Work by Emil Anderson and Chawathil First Nation is expected to start in early August and be complete this fall.
The section is located about three kilometres north of the junction of highways 3 and 5.
Crews will restore approximately 460 metres of the southbound lanes that were washed out, along with the roadside barriers and spillways. They’ll be widening shoulders and placing barriers and replacing/upsizing culverts to more effectively cope with future extreme weather events.
“This marks another milestone in our recovery from the atmospheric river events that severely damaged our highway infrastructure last fall,” said Rob Fleming, B.C. Minister of Transportation and Infrastructure. “We’re working quickly to build permanent infrastructure back at a better, more climate-resilient standard that will protect the movement of people and goods through our province.”

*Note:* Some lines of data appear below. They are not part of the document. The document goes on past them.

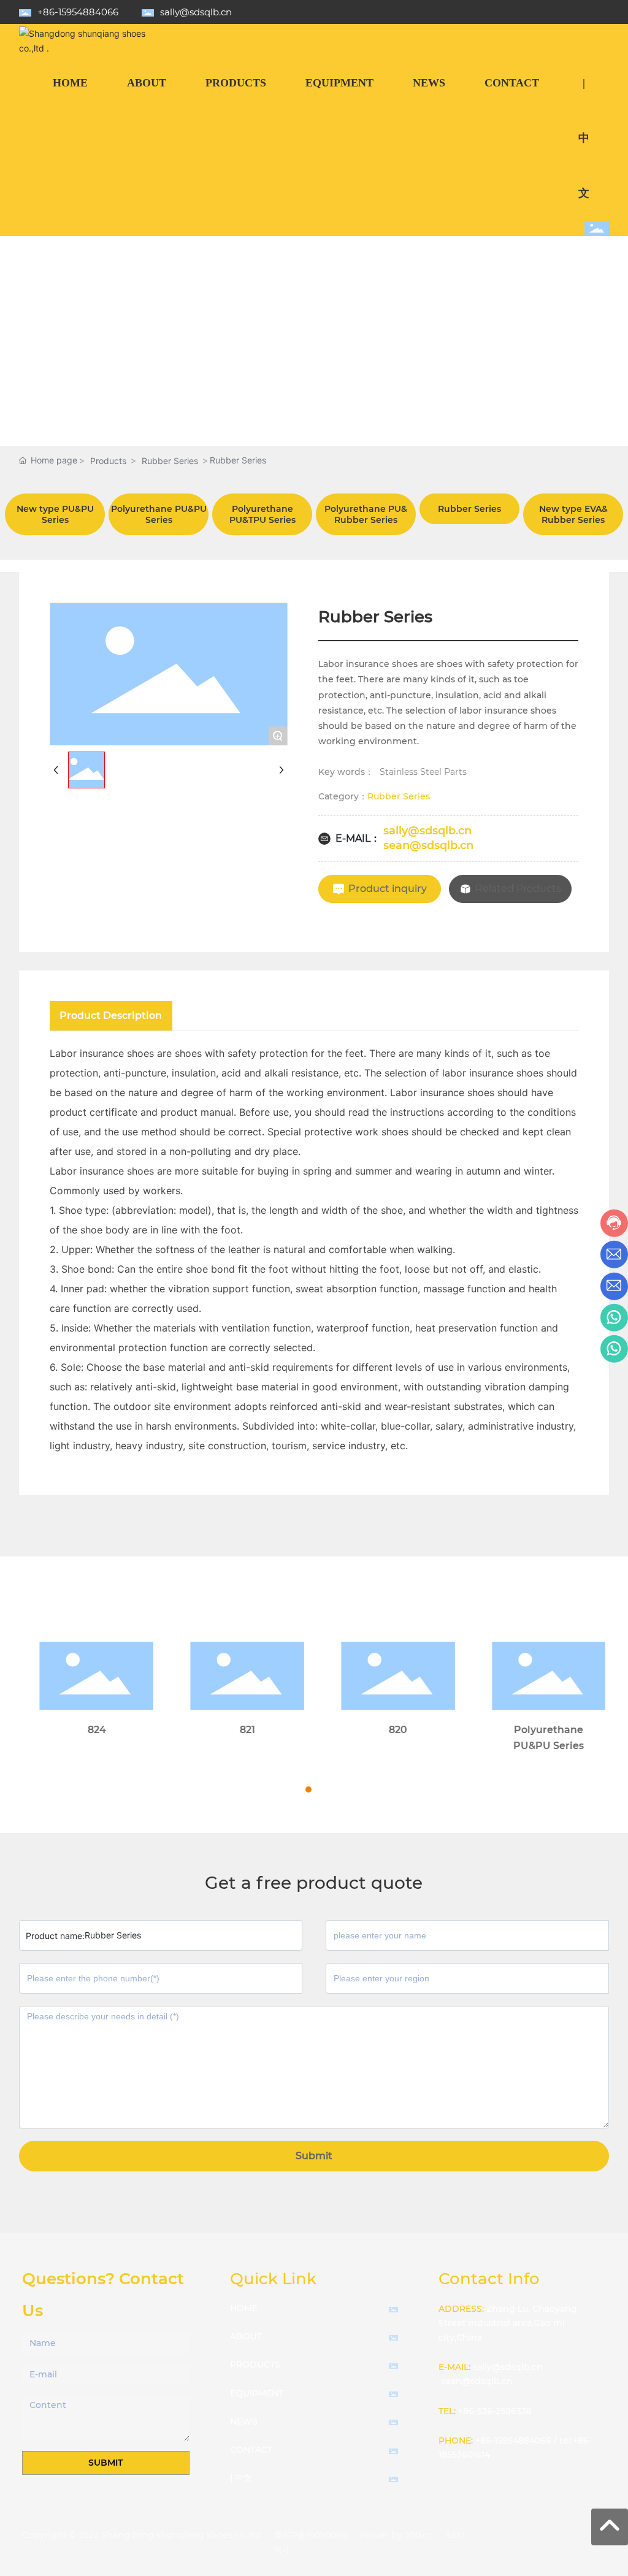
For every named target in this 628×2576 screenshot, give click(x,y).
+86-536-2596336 (495, 2411)
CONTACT (251, 2449)
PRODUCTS (255, 2364)
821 (239, 1730)
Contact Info (489, 2278)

Emil Anderson and Chawathil First Nation have a $4.6 million contract for the job.
“To participate in work that is developed within our traditional territory shows we are moving ahead with business for Chawathil,” said Chief Rhoda Peters of the Chawathil First Nation. “So many highways, railways, pipelines and hydro lines cut through our lands without agreements with our leaders. Today, our Nation is able to sit at the table and work together as the future unfolds at a fast pace before us.”
As work proceeds, motorists are warned to expect delays, including possible periods of single-lane alternating traffic and short, intermittent full closures. Travellers can check DriveBC.ca for updates.
“This project is a great example of the Province, industry and local First Nations working together collaboratively to drive critical infrastructure projects,” added Robert Hasell, president and CEO, Emil Anderson Construction.
Highway 5 was closed to regular vehicle traffic Nov. 14, 2021, due to damage caused by an atmospheric river that brought heavy rain. Flooding and washouts damaged more than 20 sites along 130 kilometres of the route between Hope and Merritt, including seven bridges where spans collapsed or were otherwise heavily damaged.
More than 300 workers, using 200 pieces of equipment, moved more than 400,000 cubic metres of gravel, rock and other material to repair and reopen Highway 5 to commercial vehicle traffic on Dec. 20, 2021, and to all traffic on Jan. 19, 2022.